Cuando el pescador vio entrar en la hostería a Pablo Neruda acompañado de un joven anónimo, quien más que cargar una bolsa de cuero
parecía estar aferrado a ella, decidió alertar a la nueva mesonera de la
parcialmente distinguida concurrencia.
-¡Buscan!
Los recién llegados ocuparon dos sillas frente al mesón, y vieron que lo
atravesaba una muchacha de unos diecisiete años con un pelo castaño
enrulado y deshecho por la brisa, unos ojos marrones tristes y seguros,
rotundos como ciruelas, un cuello que se deslizaba hacia unos senos
maliciosamente oprimidos por esa camiseta blanca con dos números
menos de los precisos, dos pezones, aunque cubiertos, alborotadores, y
una cintura de esas que se cogen para bailar tango hasta que la madrugada y el vino se agotan. Hubo un breve lapso, el necesario para que la
chica dejase el mesón e ingresara al tablado de la sala, antes de que
hiciera su epifanía aquella parte del cuerpo que sostenía los atributos. A
saber, el sector básico de la cintura que se abría en un par de caderas
mareadoras, sazonadas por una minifalda que era una llamada de atención sobre las piernas y que, tras deslizarse sobre las rodillas cobrizas,
concluían como una lenta danza en un par de pies descalzos, agrestes y
circulares, pues desde allí la piel reclamaba el retorno minucioso por
cada segmento hasta alcanzar esos ojos cafés, que habían sabido pasar
de la melancolía a la malicia en cuanto estuvieron sobre la mesa de los
huéspedes.
-El rey del futbolito -dijo Beatriz González, apoyando su meñique sobre
el hule de la mesa-. ¿Qué se va a servir?
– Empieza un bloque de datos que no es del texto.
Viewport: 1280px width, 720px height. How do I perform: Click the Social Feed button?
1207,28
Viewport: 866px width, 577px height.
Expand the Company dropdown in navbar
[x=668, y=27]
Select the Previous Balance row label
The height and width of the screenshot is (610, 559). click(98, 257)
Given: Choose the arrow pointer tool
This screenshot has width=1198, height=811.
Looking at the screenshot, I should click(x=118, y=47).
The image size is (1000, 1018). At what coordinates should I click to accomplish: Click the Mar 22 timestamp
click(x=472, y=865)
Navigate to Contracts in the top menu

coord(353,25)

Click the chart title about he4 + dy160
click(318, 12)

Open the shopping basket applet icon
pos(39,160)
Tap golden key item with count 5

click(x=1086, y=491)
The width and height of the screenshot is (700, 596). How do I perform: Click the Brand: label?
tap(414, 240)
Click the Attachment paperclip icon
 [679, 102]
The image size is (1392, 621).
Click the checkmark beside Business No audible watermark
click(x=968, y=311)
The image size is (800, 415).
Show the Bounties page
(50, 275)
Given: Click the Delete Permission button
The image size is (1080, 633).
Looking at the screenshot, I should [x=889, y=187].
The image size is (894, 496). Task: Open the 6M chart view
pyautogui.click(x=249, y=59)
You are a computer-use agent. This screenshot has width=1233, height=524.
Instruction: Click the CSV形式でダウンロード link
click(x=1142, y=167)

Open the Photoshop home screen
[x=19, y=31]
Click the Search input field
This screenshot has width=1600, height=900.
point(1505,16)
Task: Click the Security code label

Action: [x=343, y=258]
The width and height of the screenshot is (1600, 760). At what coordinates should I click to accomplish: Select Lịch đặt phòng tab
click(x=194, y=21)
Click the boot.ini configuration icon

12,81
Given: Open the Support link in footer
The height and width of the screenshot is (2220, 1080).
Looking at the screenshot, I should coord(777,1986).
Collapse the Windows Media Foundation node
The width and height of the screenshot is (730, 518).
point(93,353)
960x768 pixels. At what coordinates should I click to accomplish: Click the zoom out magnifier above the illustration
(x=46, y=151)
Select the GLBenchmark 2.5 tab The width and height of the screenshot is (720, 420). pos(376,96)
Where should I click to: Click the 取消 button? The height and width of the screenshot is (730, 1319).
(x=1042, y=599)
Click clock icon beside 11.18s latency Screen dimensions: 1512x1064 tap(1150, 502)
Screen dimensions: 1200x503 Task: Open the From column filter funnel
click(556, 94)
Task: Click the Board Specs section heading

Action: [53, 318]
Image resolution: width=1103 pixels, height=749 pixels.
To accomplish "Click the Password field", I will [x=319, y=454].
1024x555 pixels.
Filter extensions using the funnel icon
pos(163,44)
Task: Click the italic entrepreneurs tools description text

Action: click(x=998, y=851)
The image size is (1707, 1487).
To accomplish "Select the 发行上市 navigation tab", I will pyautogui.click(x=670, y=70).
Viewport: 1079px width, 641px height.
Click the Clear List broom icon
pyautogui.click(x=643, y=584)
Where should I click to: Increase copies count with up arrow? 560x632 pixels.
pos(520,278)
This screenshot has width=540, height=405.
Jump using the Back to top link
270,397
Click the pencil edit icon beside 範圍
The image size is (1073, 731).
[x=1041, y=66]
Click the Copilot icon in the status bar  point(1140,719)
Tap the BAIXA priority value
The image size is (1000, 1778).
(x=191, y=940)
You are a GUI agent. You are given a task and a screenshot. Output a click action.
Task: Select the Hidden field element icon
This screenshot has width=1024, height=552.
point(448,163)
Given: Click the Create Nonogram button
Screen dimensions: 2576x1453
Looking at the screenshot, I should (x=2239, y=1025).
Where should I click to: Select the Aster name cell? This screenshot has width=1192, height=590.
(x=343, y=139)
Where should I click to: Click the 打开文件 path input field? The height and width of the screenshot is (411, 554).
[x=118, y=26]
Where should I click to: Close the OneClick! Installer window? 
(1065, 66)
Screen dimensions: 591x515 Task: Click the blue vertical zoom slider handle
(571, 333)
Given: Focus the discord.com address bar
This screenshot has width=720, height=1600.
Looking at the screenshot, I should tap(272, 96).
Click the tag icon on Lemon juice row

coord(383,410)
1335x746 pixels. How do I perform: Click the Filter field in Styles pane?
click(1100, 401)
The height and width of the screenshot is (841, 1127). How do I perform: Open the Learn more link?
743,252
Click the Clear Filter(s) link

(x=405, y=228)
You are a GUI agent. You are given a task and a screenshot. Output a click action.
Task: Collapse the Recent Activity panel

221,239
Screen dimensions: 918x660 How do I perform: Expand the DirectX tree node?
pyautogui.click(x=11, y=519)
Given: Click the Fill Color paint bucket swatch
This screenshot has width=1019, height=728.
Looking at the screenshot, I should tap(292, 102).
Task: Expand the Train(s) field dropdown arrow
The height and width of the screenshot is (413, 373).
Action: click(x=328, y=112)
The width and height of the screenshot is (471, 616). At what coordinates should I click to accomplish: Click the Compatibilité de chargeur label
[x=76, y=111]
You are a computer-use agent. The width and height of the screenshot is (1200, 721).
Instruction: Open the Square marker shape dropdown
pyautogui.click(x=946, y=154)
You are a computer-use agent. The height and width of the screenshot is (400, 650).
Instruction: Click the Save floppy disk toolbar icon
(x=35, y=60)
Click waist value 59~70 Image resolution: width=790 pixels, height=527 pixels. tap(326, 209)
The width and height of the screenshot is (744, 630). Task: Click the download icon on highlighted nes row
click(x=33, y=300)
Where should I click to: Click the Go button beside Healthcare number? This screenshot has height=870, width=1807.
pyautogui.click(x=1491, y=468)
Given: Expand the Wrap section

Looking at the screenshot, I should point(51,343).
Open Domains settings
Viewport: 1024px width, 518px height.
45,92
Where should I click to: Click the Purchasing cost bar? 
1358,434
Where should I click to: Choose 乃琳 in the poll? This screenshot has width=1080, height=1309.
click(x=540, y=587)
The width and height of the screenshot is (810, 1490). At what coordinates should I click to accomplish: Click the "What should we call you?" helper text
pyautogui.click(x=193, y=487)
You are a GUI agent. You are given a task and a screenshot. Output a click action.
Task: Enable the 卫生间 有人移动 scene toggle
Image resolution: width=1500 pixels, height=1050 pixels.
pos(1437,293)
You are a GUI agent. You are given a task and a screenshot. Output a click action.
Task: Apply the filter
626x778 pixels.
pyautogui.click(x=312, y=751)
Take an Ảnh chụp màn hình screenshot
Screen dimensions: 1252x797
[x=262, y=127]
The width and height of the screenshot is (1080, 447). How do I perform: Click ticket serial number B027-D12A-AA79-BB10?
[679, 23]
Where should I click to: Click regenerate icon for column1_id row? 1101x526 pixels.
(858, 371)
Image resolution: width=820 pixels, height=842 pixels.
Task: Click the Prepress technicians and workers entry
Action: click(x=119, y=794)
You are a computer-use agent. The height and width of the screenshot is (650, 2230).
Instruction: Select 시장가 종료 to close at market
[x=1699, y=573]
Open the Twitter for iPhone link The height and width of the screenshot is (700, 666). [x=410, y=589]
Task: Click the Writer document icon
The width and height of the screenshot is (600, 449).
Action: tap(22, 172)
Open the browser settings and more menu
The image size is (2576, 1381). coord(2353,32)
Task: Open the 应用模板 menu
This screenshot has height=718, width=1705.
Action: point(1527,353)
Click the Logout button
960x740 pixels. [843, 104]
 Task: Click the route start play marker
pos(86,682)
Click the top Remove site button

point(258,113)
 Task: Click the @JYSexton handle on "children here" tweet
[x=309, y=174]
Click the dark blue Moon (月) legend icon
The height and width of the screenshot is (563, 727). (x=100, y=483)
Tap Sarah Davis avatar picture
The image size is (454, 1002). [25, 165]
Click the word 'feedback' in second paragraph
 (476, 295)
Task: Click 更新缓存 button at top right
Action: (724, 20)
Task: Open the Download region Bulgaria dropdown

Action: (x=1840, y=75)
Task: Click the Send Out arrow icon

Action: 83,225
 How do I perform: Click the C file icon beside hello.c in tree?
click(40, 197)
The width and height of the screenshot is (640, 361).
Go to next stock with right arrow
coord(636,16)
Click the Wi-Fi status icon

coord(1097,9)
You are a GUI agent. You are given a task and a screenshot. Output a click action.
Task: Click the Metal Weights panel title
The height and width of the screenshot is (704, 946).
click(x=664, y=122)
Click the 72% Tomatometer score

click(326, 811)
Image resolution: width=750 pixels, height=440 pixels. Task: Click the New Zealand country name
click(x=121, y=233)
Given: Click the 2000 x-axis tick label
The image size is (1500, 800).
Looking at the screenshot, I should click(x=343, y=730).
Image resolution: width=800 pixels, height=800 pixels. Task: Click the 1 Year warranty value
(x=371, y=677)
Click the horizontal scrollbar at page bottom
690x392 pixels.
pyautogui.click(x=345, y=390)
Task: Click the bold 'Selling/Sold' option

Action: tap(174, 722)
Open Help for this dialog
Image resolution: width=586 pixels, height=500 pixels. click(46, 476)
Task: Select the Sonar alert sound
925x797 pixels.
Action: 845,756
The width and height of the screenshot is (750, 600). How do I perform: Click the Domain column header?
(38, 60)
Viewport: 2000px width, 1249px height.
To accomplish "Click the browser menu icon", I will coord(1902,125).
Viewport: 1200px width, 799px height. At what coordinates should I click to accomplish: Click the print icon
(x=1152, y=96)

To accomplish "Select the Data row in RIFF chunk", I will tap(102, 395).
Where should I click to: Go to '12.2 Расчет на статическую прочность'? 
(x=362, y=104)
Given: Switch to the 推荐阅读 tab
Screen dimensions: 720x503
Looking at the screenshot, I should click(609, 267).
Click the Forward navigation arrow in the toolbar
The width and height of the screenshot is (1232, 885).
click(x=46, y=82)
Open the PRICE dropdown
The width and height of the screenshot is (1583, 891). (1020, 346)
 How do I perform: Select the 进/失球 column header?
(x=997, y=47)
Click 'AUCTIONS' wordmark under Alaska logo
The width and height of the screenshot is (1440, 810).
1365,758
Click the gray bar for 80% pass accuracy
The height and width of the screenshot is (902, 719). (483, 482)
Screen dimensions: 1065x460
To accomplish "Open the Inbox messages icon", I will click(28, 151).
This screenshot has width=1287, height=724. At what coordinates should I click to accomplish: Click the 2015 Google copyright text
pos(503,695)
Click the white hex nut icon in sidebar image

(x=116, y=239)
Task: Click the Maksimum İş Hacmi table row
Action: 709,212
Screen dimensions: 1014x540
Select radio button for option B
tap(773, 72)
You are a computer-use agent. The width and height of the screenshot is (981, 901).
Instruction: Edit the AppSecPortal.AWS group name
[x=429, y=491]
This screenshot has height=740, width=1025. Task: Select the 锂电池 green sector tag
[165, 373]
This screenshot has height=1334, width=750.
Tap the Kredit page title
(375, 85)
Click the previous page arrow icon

Mario mantuvo su mirada en los ojos de ella y durante medio minuto
intentó que su cerebro lo dotara de las informaciones mínimas para
sobrevivir el trauma que lo oprimía: quién soy, dónde estoy, cómo se respira, cómo se habla.
Aunque la chica repitió «Qué se va a servir» tamborileando con todo el
elenco de sus frágiles dedos sobre la mesa, Mario Jiménez sólo atinó a
perfeccionar su silencio. Entonces, Beatriz González dirigió la imperativa
mirada sobre su acompañante, y emitió con una voz modulada por esa
lengua que fulguraba entre los abundantes dientes, una pregunta que en
otras circunstancias Neruda hubiera considerado como rutinaria:
-¿Y qué se va a servir usted?
-Lo mismo que él -respondió el vate.